Police across several regions have been deployed to gas stations as the Philippines grapples with back-to-back record fuel price increases, with diesel pump prices in parts of the country already touching triple digits.
More than 646 complaints have been lodged against gas stations for alleged overpricing and jumping the gun on price adjustments, the Department of Energy reported. Of these, four cases have been resolved and 58 closed. The 55 show-cause orders issued to erring stations last week drew requests from most respondents for more time to submit evidence in their defense, Energy Undersecretary Felix William Fuentebella said.
The PNP has stationed officers at fuel retailers to deter price manipulation. Gen. Jose Melencio Nartatez Jr., the national police chief, said no confirmed cases of profiteering, hoarding, or illegal gas station closures had been recorded as of Monday. Police in Mimaropa are keeping watch over businesses across Mindoro, Marinduque, Romblon, and Palawan, while Eastern Visayas authorities have heightened security ahead of possible transport strikes.
Effective March 17, oil companies including Petron, Shell, Seaoil, Total, Flying V, and Jetti rolled out staggered price adjustments: diesel up by P20.40 to P23.90 per liter, gasoline by P12.90 to P16.60, and kerosene by P6.90 to P8.90. This follows last week’s single-round surge — gasoline by P7 to P13, diesel by P17.50 to P24.25, and kerosene by P32 to P38.50 — triggered by the US and Israeli strikes on Iran in February.
Energy Secretary Sharon Garin said diesel prices in Metro Manila could reach as high as P115 per liter this week. “We have set a record with two of the highest jumps in oil prices and we are also at the most expensive (levels),” she said. Provincial consumers face steeper costs due to logistics, with Batanes already reporting diesel at P100 per liter last week, according to Garin.
The Philippine Energy Research and Policy Institute has called for a review of the decades-old Oil Deregulation Law, arguing it leaves consumers exposed to global price shocks.

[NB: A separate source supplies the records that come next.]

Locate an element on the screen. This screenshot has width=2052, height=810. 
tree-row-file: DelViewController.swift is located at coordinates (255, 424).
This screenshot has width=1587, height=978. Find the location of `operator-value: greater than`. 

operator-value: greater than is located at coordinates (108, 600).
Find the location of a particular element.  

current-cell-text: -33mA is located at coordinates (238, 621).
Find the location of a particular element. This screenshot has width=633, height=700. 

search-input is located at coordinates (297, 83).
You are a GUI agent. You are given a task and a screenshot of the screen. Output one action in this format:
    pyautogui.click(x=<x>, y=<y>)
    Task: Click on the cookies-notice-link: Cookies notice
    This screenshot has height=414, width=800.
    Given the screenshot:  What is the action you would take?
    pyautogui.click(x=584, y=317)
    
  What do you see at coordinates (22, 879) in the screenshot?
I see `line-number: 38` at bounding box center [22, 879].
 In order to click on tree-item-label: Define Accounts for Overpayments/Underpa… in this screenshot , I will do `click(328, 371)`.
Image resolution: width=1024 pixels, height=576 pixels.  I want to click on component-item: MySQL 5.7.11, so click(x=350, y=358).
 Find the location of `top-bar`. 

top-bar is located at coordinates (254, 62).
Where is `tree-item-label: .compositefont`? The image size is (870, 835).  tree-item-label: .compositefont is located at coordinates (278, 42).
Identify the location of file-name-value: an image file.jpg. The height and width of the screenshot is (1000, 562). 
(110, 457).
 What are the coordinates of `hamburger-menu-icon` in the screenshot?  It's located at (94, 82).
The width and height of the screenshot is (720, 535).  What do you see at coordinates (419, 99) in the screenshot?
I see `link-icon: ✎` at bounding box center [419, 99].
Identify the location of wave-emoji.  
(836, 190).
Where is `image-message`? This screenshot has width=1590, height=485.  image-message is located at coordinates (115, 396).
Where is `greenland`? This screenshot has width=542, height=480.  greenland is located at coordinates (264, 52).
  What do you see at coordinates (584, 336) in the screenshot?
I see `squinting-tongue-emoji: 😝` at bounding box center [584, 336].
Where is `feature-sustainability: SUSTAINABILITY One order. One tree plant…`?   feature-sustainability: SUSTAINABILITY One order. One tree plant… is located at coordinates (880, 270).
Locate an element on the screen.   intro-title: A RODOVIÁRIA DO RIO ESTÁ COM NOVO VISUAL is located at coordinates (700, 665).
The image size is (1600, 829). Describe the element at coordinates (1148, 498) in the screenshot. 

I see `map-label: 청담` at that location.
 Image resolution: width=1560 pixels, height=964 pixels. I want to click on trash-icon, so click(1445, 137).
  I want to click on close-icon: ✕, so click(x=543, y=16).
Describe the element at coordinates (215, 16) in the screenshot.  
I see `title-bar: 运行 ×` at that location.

On the supply side, Garin confirmed that Petron — the country’s sole remaining oil refiner — is in negotiations to source crude from Russia. The government, through the Philippine National Oil Co., is separately working to procure one million barrels of diesel, sufficient to cover roughly five additional days of national demand. The country’s current fuel buffer is enough to last through the end of April, Garin said.